SUPPLIED RECORDS:
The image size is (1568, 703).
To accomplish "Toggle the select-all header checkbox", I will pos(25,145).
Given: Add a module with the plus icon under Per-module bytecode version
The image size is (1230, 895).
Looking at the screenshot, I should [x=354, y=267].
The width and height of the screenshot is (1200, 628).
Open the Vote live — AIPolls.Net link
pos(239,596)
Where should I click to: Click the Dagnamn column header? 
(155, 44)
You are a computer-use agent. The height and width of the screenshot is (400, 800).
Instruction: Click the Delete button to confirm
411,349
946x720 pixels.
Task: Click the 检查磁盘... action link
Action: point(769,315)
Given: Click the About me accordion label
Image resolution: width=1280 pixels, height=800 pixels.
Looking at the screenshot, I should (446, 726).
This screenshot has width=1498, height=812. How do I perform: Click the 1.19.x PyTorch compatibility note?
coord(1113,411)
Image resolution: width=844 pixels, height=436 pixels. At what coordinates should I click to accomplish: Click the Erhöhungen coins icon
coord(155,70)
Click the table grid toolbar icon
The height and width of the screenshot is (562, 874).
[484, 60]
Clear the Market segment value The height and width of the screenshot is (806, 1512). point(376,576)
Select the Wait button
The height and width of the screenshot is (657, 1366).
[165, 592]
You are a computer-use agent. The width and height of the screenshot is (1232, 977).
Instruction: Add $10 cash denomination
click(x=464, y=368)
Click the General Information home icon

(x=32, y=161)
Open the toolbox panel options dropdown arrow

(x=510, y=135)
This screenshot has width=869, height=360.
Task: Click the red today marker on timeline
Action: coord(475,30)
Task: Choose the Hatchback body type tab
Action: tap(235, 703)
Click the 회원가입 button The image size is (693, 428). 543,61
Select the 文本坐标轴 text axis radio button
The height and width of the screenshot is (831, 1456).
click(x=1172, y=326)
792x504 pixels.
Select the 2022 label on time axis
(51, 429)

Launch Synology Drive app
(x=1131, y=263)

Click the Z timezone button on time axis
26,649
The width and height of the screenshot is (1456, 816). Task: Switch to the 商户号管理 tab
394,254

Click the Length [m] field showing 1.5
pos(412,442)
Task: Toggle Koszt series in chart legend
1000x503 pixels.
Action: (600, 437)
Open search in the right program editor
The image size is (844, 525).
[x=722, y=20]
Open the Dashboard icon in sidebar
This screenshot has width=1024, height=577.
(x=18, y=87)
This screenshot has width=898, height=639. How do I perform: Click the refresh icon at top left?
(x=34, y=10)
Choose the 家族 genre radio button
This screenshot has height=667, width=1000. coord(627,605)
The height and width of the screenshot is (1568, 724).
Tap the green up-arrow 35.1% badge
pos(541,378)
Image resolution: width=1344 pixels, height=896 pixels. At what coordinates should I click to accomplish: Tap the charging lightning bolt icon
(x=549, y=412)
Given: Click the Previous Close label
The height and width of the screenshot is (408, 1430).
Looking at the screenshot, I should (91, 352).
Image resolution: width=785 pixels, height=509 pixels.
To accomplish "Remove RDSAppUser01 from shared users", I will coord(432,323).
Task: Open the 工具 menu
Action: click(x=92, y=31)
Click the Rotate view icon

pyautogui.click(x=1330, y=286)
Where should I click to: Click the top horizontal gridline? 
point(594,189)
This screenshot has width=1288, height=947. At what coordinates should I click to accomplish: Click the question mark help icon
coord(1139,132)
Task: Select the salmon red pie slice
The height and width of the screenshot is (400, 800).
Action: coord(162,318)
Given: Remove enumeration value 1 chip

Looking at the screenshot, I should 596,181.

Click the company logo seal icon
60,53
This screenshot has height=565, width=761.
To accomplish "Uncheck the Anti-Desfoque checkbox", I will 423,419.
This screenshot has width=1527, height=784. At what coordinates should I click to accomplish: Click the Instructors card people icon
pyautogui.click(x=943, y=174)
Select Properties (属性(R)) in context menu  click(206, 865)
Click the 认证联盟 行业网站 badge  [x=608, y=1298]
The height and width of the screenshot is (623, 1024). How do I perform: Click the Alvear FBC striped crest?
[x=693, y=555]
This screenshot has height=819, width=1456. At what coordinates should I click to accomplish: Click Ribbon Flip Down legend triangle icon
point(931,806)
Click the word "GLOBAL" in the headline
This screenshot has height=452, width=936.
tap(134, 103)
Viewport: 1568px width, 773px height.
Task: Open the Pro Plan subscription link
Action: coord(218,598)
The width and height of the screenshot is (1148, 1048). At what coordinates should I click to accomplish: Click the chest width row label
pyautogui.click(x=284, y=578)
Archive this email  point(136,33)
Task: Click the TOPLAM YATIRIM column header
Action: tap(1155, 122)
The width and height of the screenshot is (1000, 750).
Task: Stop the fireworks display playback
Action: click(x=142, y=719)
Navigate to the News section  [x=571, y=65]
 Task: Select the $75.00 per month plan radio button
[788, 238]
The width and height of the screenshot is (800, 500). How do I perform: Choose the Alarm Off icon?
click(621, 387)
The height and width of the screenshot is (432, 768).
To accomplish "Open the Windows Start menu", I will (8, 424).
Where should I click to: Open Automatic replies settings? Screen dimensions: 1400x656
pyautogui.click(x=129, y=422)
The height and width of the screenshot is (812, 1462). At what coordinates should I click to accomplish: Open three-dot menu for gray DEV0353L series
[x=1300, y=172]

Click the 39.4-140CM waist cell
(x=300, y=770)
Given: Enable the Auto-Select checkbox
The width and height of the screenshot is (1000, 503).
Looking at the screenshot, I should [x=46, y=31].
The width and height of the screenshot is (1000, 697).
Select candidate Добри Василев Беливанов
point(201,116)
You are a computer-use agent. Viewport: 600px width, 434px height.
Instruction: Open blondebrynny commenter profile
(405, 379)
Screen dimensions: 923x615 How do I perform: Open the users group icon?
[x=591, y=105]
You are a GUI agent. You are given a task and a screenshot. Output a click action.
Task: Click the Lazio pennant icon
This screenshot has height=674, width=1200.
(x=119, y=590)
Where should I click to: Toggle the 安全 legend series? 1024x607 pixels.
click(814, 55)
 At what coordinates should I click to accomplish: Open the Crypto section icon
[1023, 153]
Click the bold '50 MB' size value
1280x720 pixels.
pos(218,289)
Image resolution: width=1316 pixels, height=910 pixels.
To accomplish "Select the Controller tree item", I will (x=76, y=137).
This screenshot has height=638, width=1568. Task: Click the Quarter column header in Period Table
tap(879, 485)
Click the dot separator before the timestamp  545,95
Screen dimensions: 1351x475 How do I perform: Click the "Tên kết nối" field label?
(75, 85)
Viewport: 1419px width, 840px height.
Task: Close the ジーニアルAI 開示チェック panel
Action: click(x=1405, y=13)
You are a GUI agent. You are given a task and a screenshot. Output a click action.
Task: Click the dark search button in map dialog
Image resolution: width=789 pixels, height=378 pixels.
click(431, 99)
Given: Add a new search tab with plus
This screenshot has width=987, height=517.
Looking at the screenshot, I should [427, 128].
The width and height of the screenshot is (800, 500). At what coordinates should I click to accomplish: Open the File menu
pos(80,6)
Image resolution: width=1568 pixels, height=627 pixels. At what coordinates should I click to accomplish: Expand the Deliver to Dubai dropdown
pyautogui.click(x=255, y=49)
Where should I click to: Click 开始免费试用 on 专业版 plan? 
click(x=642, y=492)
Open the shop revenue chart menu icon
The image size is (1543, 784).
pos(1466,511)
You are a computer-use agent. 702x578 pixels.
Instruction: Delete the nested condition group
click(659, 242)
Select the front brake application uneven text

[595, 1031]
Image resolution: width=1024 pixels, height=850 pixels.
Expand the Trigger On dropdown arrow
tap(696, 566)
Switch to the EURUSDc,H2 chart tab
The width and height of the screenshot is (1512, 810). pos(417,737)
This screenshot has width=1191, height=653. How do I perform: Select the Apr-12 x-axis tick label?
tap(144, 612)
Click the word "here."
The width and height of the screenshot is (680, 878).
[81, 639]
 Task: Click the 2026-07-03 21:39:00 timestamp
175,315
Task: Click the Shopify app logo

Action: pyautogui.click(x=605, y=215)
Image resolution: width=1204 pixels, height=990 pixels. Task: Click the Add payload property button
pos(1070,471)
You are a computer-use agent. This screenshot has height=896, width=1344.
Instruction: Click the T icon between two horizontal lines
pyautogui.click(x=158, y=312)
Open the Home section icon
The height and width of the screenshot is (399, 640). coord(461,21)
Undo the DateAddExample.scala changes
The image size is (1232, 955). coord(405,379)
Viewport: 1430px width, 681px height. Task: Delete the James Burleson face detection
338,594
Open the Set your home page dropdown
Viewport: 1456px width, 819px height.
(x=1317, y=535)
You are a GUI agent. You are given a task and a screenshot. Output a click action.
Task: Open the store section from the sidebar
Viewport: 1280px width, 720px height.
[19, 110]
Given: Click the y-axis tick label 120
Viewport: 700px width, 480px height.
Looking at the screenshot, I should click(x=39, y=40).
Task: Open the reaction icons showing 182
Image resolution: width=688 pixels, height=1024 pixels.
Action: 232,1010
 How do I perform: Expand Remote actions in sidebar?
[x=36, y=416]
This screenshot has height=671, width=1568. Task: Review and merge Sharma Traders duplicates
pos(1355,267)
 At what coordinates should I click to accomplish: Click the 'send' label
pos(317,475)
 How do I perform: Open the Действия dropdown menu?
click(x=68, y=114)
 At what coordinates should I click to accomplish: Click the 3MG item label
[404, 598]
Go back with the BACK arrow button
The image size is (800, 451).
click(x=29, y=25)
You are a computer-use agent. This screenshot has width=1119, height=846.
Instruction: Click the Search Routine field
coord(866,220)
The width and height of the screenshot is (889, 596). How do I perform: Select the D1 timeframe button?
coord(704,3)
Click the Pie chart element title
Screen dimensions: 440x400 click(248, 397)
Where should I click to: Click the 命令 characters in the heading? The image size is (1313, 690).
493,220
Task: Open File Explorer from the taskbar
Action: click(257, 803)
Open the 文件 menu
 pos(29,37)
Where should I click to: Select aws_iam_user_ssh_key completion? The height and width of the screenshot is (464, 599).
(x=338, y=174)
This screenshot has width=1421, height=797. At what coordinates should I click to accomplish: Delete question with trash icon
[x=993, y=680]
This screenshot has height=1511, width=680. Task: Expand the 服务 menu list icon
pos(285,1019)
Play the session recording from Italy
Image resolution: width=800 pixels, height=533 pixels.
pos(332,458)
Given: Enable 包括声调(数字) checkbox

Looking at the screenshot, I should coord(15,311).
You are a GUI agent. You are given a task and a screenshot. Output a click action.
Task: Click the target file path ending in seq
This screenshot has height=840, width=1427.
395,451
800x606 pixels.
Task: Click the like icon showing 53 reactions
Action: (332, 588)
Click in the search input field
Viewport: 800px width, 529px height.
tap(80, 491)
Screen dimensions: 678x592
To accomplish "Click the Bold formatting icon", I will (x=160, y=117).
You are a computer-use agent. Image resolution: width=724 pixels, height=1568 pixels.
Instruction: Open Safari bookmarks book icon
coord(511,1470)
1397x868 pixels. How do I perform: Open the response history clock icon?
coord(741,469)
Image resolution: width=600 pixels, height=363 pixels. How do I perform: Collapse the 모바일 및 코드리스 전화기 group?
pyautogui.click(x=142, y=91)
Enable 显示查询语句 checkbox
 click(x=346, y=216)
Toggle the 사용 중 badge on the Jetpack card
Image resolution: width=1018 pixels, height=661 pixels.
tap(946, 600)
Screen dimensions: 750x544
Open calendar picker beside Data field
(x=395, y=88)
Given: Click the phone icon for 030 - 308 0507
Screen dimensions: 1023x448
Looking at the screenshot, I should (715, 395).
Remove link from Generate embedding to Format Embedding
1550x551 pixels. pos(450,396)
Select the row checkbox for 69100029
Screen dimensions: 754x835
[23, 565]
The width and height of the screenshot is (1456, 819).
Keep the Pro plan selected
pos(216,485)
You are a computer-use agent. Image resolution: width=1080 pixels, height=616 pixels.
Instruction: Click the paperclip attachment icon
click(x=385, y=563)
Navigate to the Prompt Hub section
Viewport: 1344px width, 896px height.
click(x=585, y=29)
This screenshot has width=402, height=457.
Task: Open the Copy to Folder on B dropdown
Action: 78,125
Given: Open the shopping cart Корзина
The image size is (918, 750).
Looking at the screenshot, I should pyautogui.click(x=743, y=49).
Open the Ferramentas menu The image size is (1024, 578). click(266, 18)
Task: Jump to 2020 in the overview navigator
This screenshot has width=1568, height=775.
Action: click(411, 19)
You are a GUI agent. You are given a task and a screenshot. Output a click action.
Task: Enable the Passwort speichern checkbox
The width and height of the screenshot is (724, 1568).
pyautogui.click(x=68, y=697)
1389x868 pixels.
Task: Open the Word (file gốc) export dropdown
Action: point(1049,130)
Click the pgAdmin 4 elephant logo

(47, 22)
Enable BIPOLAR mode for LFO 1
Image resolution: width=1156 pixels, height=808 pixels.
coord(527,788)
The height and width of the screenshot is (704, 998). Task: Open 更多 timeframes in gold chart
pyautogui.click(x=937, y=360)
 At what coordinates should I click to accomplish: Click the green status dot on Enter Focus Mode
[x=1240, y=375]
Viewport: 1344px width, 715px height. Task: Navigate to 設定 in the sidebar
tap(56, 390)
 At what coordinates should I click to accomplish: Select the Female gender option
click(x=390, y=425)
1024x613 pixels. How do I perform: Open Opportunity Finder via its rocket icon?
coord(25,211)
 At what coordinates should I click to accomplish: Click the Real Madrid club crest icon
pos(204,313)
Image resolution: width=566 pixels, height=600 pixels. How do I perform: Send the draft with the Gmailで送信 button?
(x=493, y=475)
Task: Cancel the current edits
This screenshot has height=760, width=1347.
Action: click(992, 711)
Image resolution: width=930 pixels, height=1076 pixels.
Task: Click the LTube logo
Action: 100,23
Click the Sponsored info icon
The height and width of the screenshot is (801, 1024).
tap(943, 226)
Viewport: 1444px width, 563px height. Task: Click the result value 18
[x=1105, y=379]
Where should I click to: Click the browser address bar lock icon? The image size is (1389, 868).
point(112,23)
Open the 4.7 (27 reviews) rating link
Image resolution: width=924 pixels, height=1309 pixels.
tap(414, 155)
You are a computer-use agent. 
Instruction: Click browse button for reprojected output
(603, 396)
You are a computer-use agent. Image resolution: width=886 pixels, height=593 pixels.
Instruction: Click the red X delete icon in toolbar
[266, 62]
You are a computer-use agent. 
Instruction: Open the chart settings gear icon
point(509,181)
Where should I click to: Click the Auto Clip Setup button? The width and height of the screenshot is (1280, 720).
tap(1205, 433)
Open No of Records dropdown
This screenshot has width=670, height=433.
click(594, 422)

TASK PROMPT:
Repeat the lines above word for word, from the line with "Given: Open the shopping cart Корзина" to the line with "Open the Ferramentas", both included.

EXERCISE OUTPUT:
Given: Open the shopping cart Корзина
The image size is (918, 750).
Looking at the screenshot, I should pyautogui.click(x=743, y=49).
Open the Ferramentas menu The image size is (1024, 578). click(266, 18)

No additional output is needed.